July 25, 2010|Steve Lopez

The sad reality, dear Californian, is that depending on where you live, you may be personally contributing to the insultingly fat pension of ousted Bell city administrator Robert "Ratso" Rizzo.

And if the estimates of pension reform advocate Marcia Fritz of Sacramento are accurate, the 55-year-old Rizzo's bloated $787,637 salary could translate into even more than an earlier guess of $600,000 a year.

"I estimate the pension will be $710,000," said Fritz, an accountant. That alone would add up to more than $14 million if Rizzo lives to 75. But Fritz says that on top of his pension and other benefits — are you ready for this, folks? — Rizzo will collect a monthly Social Security check and get cost of living increases in his pension.

Now that Ratso has resigned, I'm applying for his job immediately.

Fritz, of the California Foundation for Fiscal Responsibility, said Bell is pooled with 140 similarly sized California towns and public entities like water and sanitation districts, and together their taxes will be used to support Rizzo in the style to which Bell got him accustomed. Assuming she's right — a spokesperson for the California Public Employees Retirement System said the agency is still trying to unravel the Bell situation and wouldn't be able to confirm Fritz's analysis until Monday — that could spell trouble for a lot of innocent towns.

Barstow? Congratulations. If Rizzo wants caviar on his crackers, you'll help pick up the tab. You too, San Gabriel, La Cañada Flintridge, Imperial Beach and El Cerrito. And the same goes for taxpayers in Norco, Yucca Valley, the Goleta Water District and the Big Bear Regional Wastewater Agency.

You'll all be helping "Bobby the Rat" Rizzo pay the mortgage on his nifty horse ranch in Washington state — where I have to believe the thoroughbreds will be dining on fresh arugula and Evian — and his sprawling digs a few blocks from the water's edge in Huntington Beach.

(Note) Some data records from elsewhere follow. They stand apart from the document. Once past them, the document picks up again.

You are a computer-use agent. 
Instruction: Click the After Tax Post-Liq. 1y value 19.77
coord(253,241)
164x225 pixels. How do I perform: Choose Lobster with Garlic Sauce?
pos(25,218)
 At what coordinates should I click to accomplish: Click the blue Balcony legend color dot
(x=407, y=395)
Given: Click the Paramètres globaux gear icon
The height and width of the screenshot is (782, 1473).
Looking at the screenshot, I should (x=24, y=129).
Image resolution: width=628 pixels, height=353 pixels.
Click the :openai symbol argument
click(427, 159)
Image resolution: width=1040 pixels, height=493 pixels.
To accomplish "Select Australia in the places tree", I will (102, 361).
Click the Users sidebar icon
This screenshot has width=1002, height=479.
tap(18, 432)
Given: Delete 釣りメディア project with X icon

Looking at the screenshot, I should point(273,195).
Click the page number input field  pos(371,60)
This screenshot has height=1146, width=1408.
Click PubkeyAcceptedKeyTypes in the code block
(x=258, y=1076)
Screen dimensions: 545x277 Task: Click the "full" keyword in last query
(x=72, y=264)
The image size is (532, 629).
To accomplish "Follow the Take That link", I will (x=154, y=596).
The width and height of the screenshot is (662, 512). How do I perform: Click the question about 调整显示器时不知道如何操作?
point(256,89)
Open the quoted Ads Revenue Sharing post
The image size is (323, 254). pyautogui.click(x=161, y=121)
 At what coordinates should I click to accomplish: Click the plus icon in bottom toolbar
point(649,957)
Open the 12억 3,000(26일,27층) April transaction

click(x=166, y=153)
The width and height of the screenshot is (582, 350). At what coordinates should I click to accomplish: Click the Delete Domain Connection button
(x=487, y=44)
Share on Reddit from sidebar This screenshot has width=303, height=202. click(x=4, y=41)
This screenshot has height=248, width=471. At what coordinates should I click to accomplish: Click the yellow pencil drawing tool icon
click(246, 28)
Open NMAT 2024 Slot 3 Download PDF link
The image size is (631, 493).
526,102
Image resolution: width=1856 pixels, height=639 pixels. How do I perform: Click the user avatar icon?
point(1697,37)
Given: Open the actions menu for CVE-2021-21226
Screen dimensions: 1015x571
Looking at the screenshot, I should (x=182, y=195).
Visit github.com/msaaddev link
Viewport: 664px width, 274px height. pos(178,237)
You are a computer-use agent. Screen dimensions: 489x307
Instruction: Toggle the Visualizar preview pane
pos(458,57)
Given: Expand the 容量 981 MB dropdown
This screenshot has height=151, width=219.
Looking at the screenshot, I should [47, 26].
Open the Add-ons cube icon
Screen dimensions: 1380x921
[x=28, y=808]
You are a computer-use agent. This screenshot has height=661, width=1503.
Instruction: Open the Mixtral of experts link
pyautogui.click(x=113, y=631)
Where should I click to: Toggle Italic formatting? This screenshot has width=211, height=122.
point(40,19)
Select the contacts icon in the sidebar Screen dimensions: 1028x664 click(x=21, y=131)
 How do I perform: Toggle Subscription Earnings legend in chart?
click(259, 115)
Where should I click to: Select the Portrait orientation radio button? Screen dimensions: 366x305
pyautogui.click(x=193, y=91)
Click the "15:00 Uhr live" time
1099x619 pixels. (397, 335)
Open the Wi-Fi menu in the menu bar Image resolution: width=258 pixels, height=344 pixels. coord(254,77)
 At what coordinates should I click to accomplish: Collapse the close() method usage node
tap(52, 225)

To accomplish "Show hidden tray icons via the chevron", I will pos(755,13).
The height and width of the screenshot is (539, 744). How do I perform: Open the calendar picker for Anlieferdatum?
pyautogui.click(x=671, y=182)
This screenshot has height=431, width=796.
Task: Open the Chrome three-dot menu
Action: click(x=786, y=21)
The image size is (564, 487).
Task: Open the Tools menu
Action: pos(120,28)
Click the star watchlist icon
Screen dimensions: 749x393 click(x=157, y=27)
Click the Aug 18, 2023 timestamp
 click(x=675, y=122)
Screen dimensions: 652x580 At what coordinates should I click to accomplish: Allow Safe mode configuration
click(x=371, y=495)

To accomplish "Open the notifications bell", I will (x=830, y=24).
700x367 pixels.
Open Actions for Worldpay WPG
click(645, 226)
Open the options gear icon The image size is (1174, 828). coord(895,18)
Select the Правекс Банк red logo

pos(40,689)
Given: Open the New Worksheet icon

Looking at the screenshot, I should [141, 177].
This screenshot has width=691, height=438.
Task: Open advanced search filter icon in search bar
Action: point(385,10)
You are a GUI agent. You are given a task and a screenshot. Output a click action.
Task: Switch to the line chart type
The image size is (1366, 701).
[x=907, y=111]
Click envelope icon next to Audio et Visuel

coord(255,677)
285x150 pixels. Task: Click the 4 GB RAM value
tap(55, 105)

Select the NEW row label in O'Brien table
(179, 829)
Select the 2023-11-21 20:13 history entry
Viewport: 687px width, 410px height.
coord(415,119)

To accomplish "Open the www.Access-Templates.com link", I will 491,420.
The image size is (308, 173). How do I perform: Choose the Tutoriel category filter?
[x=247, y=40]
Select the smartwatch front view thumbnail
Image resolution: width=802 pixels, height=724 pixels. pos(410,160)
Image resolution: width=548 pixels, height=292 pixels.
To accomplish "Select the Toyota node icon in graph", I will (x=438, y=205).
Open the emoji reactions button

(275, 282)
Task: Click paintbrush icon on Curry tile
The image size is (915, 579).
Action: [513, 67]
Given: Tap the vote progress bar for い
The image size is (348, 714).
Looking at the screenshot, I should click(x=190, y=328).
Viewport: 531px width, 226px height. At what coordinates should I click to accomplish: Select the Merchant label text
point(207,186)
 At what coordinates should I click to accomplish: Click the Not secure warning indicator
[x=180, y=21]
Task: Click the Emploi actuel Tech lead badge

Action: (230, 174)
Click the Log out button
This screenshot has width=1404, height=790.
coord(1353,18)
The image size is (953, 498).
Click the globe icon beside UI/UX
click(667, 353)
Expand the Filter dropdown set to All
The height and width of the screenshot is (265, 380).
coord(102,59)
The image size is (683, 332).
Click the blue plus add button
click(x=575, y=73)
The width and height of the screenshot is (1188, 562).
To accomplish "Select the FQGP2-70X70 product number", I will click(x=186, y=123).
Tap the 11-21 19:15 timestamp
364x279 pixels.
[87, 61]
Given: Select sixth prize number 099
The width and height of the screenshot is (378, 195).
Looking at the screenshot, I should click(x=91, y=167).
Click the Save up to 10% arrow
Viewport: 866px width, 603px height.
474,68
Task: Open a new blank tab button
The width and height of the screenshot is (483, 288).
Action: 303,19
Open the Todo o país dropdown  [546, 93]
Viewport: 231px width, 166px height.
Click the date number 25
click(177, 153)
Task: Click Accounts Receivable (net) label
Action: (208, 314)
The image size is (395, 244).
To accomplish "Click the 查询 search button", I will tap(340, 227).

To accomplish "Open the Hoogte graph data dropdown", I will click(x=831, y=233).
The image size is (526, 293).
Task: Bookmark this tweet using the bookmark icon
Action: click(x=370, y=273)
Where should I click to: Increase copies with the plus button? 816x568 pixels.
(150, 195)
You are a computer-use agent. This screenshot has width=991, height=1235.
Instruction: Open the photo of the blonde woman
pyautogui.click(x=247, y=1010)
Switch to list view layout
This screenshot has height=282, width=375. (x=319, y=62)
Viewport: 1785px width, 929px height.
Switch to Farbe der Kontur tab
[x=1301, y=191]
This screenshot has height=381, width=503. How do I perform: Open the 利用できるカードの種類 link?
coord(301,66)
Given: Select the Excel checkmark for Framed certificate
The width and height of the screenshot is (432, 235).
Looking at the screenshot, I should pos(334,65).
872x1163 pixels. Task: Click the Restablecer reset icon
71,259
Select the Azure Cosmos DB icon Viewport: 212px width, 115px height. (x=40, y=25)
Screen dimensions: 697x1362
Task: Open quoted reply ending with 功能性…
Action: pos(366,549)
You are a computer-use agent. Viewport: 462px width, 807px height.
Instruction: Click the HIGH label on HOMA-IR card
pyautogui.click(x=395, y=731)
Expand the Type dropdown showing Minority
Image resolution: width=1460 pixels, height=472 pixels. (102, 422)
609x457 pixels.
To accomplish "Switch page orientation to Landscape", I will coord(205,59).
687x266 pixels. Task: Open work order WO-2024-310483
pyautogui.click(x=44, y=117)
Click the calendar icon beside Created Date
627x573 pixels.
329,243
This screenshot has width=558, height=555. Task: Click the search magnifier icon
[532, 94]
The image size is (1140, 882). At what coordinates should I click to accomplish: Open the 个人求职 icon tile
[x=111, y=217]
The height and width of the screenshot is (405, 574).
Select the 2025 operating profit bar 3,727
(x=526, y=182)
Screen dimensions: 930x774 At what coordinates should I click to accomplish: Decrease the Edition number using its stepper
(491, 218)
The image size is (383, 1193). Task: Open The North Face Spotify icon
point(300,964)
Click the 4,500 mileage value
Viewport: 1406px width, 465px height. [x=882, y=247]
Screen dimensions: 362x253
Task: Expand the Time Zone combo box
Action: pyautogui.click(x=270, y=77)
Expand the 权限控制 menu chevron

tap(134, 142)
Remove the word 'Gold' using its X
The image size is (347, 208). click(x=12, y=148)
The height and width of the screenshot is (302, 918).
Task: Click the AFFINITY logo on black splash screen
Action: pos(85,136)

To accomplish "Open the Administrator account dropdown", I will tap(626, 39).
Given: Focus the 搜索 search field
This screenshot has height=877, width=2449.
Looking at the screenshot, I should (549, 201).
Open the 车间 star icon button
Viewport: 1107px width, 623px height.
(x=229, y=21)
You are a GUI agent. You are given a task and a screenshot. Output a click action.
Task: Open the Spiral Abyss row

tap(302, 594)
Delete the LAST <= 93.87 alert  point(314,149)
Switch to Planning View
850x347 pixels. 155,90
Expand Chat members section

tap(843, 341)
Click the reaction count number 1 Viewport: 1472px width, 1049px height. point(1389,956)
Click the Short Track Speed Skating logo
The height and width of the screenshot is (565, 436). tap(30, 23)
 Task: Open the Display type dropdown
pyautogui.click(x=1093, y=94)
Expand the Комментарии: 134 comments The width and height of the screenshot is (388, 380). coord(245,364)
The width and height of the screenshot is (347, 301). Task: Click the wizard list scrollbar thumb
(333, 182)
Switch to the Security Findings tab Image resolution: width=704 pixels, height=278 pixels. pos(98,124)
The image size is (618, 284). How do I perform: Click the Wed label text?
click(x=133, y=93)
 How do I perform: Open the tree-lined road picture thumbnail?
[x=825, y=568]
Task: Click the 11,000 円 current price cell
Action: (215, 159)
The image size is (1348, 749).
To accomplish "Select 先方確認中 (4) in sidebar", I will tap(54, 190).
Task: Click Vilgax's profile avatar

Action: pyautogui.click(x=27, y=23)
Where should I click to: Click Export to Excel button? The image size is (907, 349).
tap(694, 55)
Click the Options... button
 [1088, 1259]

I went to the latter location Thursday for a first-hand look at the good life, but Rizzo wasn't home. I did, however, bump into his next-door neighbor, Mike O'Brien, an unemployed convention planner.

"I wish I would have known him better," said O'Brien. "Maybe I could have gotten a job in Bell."

O'Brien said that Rizzo — who was arrested on suspicion of driving under the influence in March after allegedly plowing into a neighbor's mailbox — moved in a couple of years ago but hasn't been around lately.

Maybe he's already riding off into the sunset with a smile on his face. The same might be said for the assistant city manager, who made $376,288, and the police chief, who made $457,000. They were forced to retire last week along with Rizzo after a head-smacking expose by Times scribes Ruben Vives and Jeff Gottlieb, but they'll be in high cotton too with big pensions.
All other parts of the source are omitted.